Tuesday, January 16, 2001. 10 PM

Shock!!

I can't believe those bastards actually voted against opening the envelope. Who do they think they are? It is so sad. On the one hand, here are the Filipino people who have invested so much time trying to learn the procedures of court, looking at the big picture, wanting to believe in the system and hoping to find out the truth. And then here are the senators acting out their little political manuevers for Erap and justifying everything with legal gobbledygook!!

I'm definitely going out in the streets and spewing hell all over the place. I remember the song by the Eagles which starts with "Somebody's gonna hurt someone, before the night is through". For a peacenik who is almost Buddhist, acting out this aggression is unthinkable-but that's how angry I am! I just hope I can vent out my anger through a noise barrage!

Same night, 11:15 PM Katipunan Avenue, Loyola Heights, QC

And what a noise barrage it is. It is spontaneous combustion. Look at these kids! I thought this generation was a passive, apolitical one and yet here they are all over the street, shouting their lungs out , banging on cans and on any surface that can make noise. The whole of Katipunan is teeming with juvenile youth power.
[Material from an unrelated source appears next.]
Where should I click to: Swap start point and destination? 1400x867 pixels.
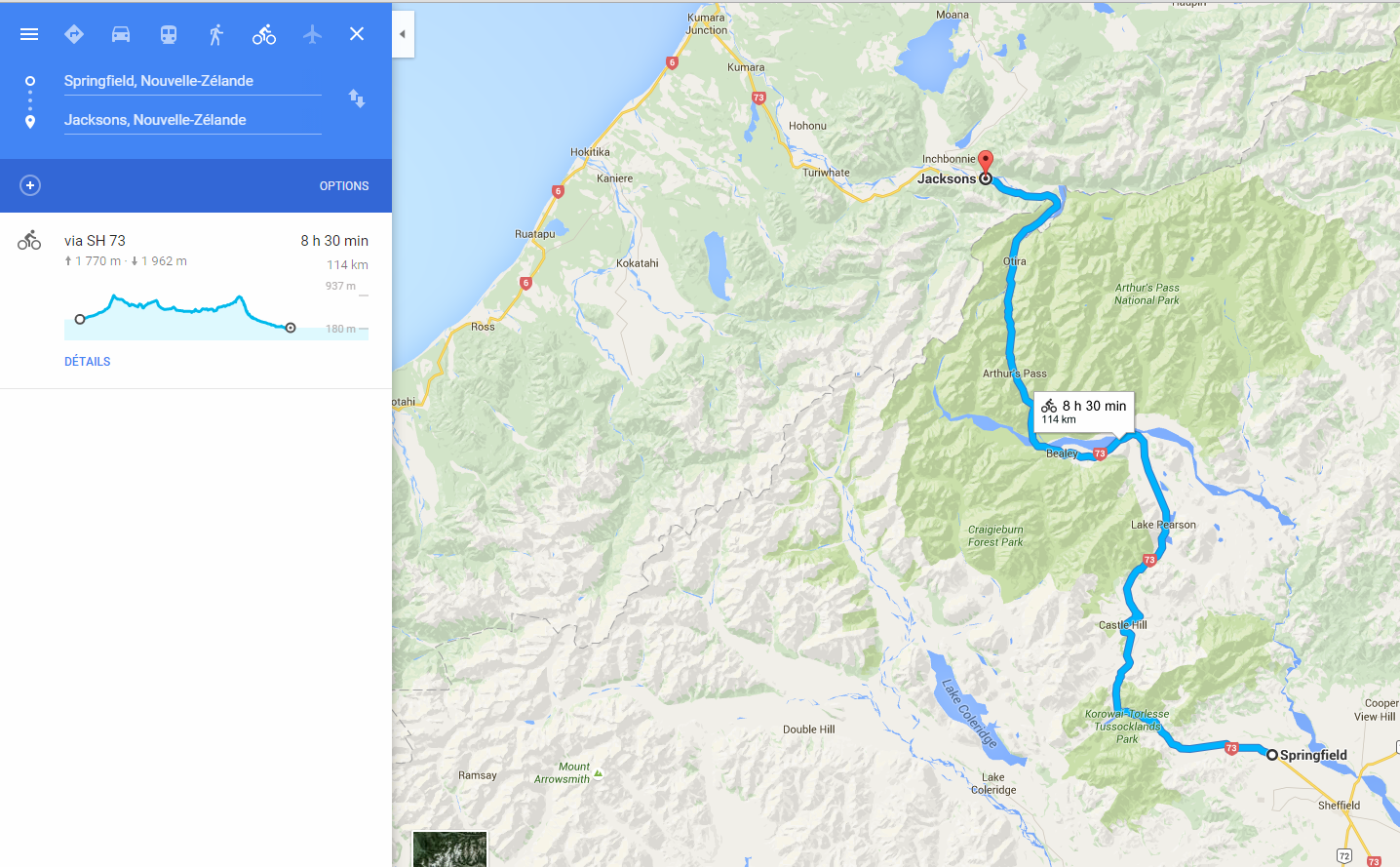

Wednesday, Jan 17, 2001. 1:30 AM at EDSA Shrine.

There's thousands of people at this time of the night. Who called them here? Were they texted to come? By whom? It almost seems like everyone was drawn here like some spirit had called us, not unlike the people in the movie Close Encounters who found themselves compelled to go to a mountain. There's a mass going on not on the stage but right here below the steps. With no microphone, I can hardly hear Cardinal Sin. Communion is passed around the crowd. I break the bread and pass it on.

2:40 AM Wednesday

I was just interviewed on TV. My phone is beeping non-stop from so much text soon after. Everyone is commenting on how mad I seemed to be on TV and how angry they are about what happened earlier this evening at the Senate. I actually raged at the senators and shouted "Magkano kayo?" on camera.
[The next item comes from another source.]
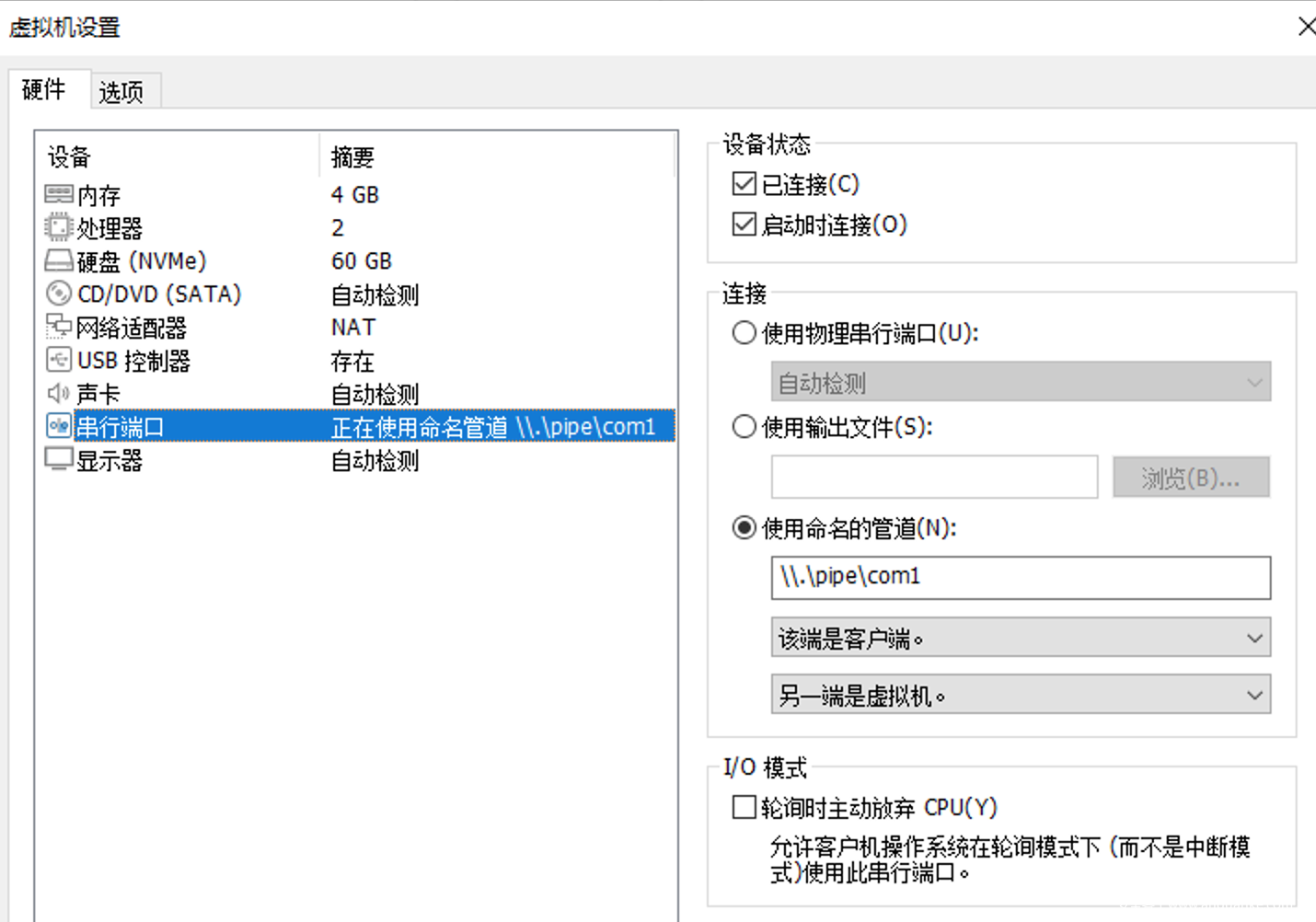Select the CD/DVD (SATA) disc icon
The width and height of the screenshot is (1316, 922).
[x=58, y=294]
8AM January 17 on the Breakfast TV show

á I am with writer Rina David and activist Dinky Soliman. We are asked if the government spokespeople are credible. I comment "How can I trust a man like Maceda who plucks his eyebrows? I rest my case."

Hmmm..I must still be seething.

9:30 AM

I pass by the house, take lunch and proceed to EDSA. While in the car with my wife, I wonder what could be on Erap's mind now? I'm sure he's watching the gathering storm. I entertain a sarcastic thought. "I am full of concern regarding the pressures on Joseph Ejercito Estrada.. With all the stress he's going through, the poor man might be driven to drink!!" Ha ha!!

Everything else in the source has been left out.